Source excerpt >>
=-=-=
A light and fluffy Easter dessert with a creamy cheesecake base and mixed fruits.


Ingredients

Scale
  • 8 ounce tub of cool whip, thawed
  • 1¼ cup instant cheesecake pudding, prepared
  • 1½ cup crushed pineapple, well-drained
  • 1 cup mandarins from can, drained
  • 1 cup diced pears
  • 1 cup diced peaches
  • 10 ounce package of fruit mini marshmallows
  • Peep Rabbits for topping

Instructions

  1. In a large bowl, mix the thawed cool whip with the prepared cheesecake pudding until smooth and creamy.
  2. Fold the well-drained crushed pineapple into the mixture until evenly incorporated.
  3. Gently fold in the drained mandarins, diced pears, and diced peaches until well combined.
  4. Fold in the fruit mini marshmallows until evenly distributed throughout the fluff.
  5. Cover the mixture and refrigerate for several hours to allow the flavors to meld and the fluff to set.
=-=-=
Data supplied >>
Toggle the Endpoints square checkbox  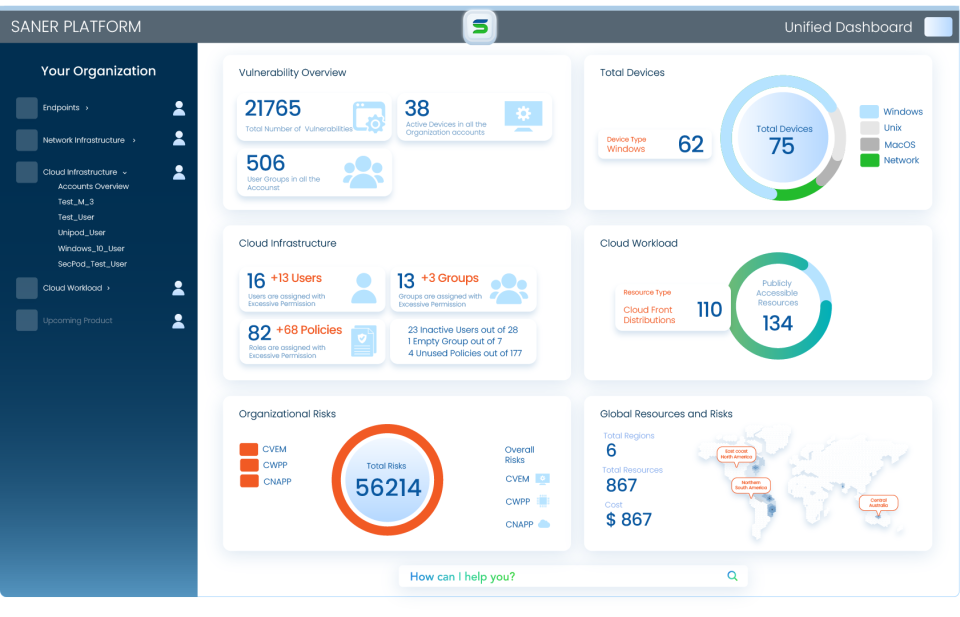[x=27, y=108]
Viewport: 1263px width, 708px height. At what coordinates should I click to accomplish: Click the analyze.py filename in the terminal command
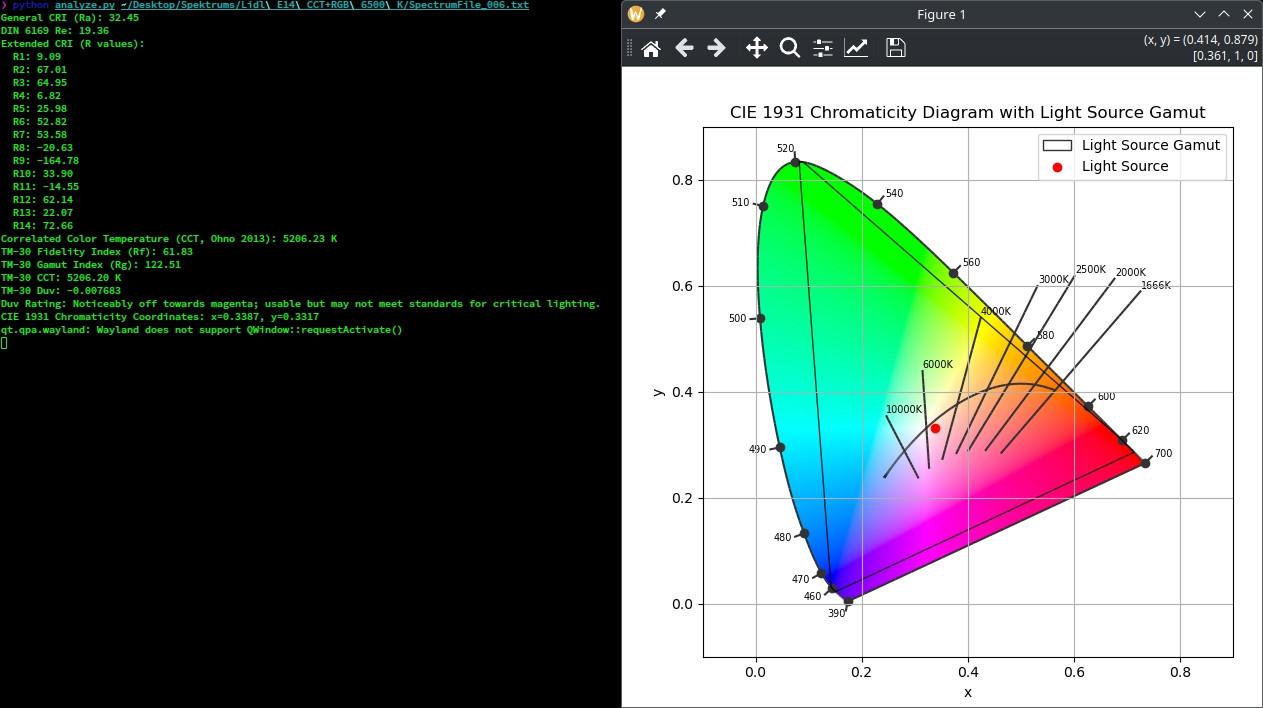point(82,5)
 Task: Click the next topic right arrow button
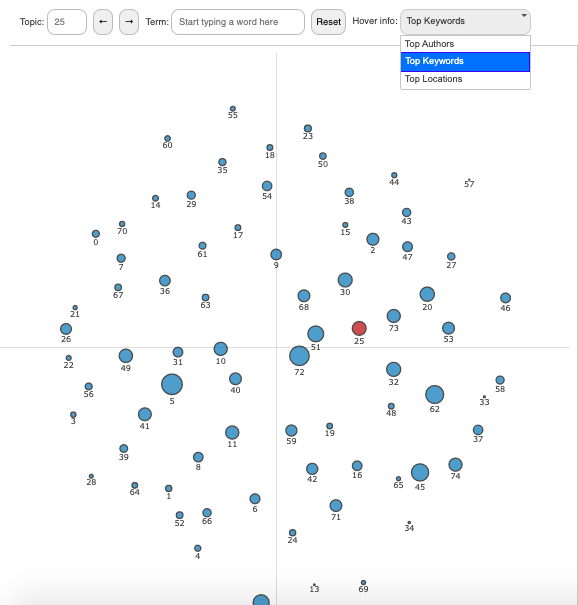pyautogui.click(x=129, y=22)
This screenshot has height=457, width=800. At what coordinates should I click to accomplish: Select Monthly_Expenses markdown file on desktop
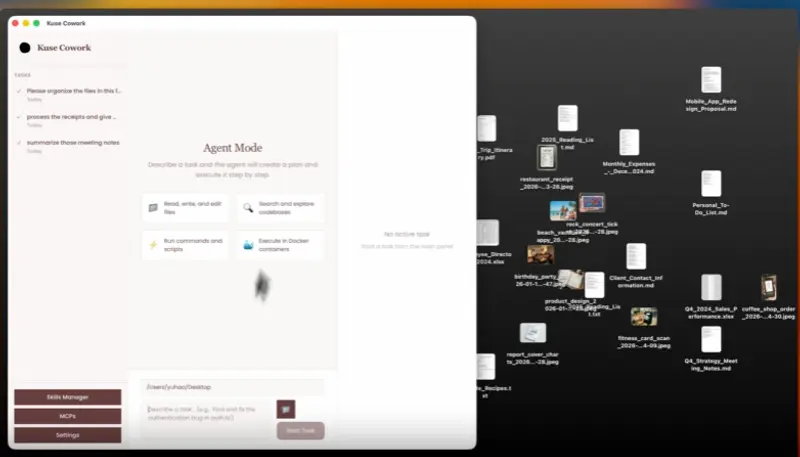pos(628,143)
=-=-=
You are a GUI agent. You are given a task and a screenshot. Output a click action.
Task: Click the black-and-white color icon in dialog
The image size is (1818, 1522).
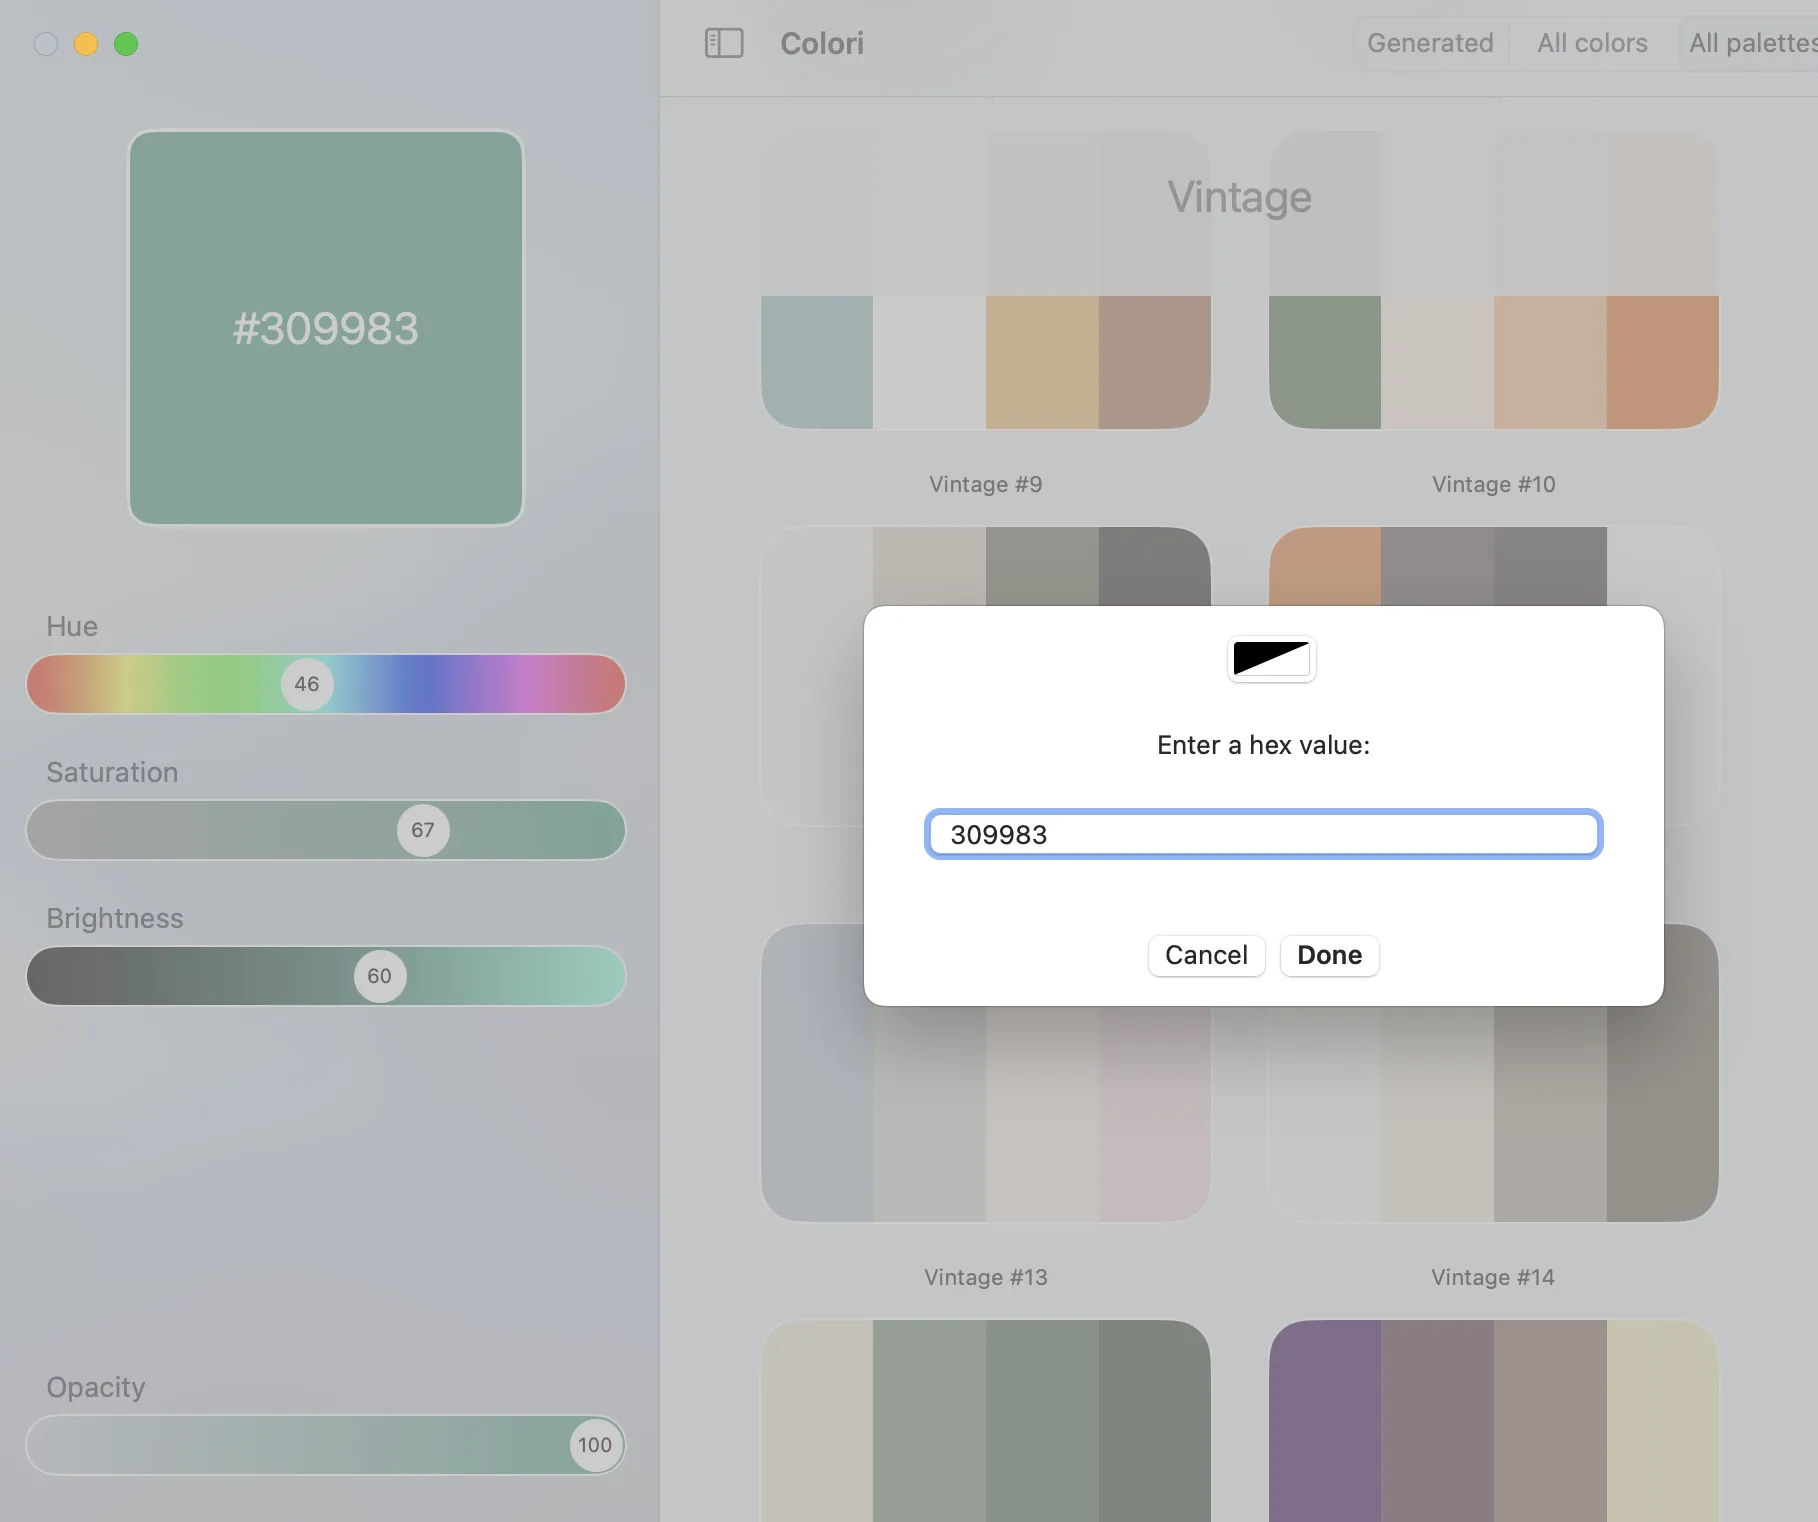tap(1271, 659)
=-=-=
Written task A >> Summarize the Easter fluff recipe in two sentences.
Written task B >> For each statement, answer yes or no according to the Easter fluff recipe, and quote the words from the recipe that decide it: (i) The crushed pineapple goes in without being drained. (ii) The finished mixture is refrigerated for several hours. (iii) The recipe calls for two cups of diced pears.
Written task C >> Write the next part of the Easter fluff recipe, continuing after its final instruction.

Right answer A >> This light and fluffy Easter dessert combines a creamy cheesecake base of cool whip and prepared instant cheesecake pudding with crushed pineapple, mandarins, diced pears, diced peaches, and fruit mini marshmallows, topped with Peep Rabbits. The pudding is mixed into the cool whip until smooth, the fruits and then the marshmallows are folded in, and the mixture is covered and refrigerated for several hours so the flavors meld and the fluff sets.

Right answer B >>
(i) No: "1½ cup crushed pineapple, well-drained"
(ii) Yes: "Cover the mixture and refrigerate for several hours"
(iii) No: "1 cup diced pears"

Right answer C >>
  6. Remove from the refrigerator, top with Peep Rabbits for decoration, and serve cold in cups or bowls.

Notes

  • Ensure all canned fruits are well-drained to prevent excess moisture.
  • Refrigerate for at least 4 hours for best results.
  • Add Peep Rabbits just before serving.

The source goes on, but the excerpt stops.